____ Reading passage
Indian Space Research Organisation Reusable Launch Vehicle Landing Test

Since 2016, the Indian Space Research Organisation (ISRO) has been developing a two-stage completely reusable launch vehicle. The plan is for the first stage to incorporate an air-breathing supersonic combustion ramjet (scramjet) engine with the upper stage a reusable orbiter that lands on a conventional runway at the end of its mission. A scaled-down prototype, called the Reusable Launch Vehicle-Technology Demonstrator (RLV-TD), was developed, starting in 2012, with the goal of performing four key tests to validate the design and operation of the orbiter.

In May 2016, the first RLV-TD performed the first test, the Hypersonic Flight Experiment (HEX) in which the vehicle was launched to an altitude of 65 km by a solid rocket booster, then entered the atmosphere at a velocity around Mach 5. The flight tested the vehicle’s ability to maneuver at hypersonic speeds, manage the transition to subsonic flight, and autonomously fly to a designated splashdown point in the Bay of Bengal. The flight was a success. There were no plans to recover the test vehicle.
________
Required actions:
[A] Indicate whether each statement agrees with the passage on ISRO's reusable launch vehicle, answering yes or no and quoting the passage's deciding words: (i) development of the RLV-TD prototype began in 2012; (ii) the reusable orbiter is meant to land in the sea at the end of its mission; (iii) ISRO intended to recover the test vehicle after the Hypersonic Flight Experiment.
[B] Carry on the passage on ISRO's reusable launch vehicle from the point at which it stops.
The entries that appear next come from a separate source.
____ Provided information
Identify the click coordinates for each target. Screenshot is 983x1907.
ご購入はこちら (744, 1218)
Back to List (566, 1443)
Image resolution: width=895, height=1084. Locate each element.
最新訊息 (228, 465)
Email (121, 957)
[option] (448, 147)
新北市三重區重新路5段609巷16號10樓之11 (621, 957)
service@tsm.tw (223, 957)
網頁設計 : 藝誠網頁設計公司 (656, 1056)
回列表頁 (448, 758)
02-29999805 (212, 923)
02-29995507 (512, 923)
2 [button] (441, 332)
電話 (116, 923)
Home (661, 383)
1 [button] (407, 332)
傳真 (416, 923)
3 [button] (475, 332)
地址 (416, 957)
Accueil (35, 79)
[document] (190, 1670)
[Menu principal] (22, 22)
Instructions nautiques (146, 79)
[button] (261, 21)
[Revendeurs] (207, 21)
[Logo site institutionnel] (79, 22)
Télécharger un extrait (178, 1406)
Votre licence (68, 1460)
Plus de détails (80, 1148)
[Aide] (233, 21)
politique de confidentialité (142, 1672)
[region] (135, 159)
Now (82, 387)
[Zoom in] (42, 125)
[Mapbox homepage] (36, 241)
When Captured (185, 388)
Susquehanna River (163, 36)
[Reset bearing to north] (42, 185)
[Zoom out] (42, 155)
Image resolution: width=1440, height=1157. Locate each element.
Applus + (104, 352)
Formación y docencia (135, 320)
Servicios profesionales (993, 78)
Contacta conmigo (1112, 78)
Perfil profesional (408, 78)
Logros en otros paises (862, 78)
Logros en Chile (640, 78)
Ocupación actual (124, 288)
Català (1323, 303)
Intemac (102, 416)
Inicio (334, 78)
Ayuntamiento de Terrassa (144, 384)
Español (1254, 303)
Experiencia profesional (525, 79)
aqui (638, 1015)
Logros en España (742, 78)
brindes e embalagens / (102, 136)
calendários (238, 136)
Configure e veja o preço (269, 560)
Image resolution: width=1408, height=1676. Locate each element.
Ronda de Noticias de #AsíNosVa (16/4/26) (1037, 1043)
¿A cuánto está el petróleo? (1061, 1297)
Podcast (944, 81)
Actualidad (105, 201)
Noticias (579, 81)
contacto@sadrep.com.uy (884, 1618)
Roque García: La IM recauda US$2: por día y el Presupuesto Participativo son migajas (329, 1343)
________
Expected responses:
[A]
(i) Yes: "starting in 2012"
(ii) No: "lands on a conventional runway at the end of its mission"
(iii) No: "There were no plans to recover the test vehicle."

[B]
On 2023-04-02, the second test in the program, Landing Experiment (LEX) was conducted. This test validated the final approach and landing of the vehicle on a runway, similar to the Approach and Landing Tests performed for the U.S. Space Shuttle in 1977. While the shuttle Enterprise was carried and released by a modified Boeing 747, the much smaller (6.5 metre length) RLV-TD was carried aloft by an Indian Air Force CH-47 Chinook heavy-lift helicopter and released at an altitude of 4.5 kilometres, where it dived to reach the approach speed, autonomously navigated to the runway, managing its energy, then touched down successfully. (The landing speed of 325 km/hour may seem extreme, but it’s actually slower than the Space Shuttle, which touched down around 350 km/hour.)

Planned future tests include an Orbital Return Flight Experiment (OREX) and a Scramjet Propulsion Experiment (SPEX).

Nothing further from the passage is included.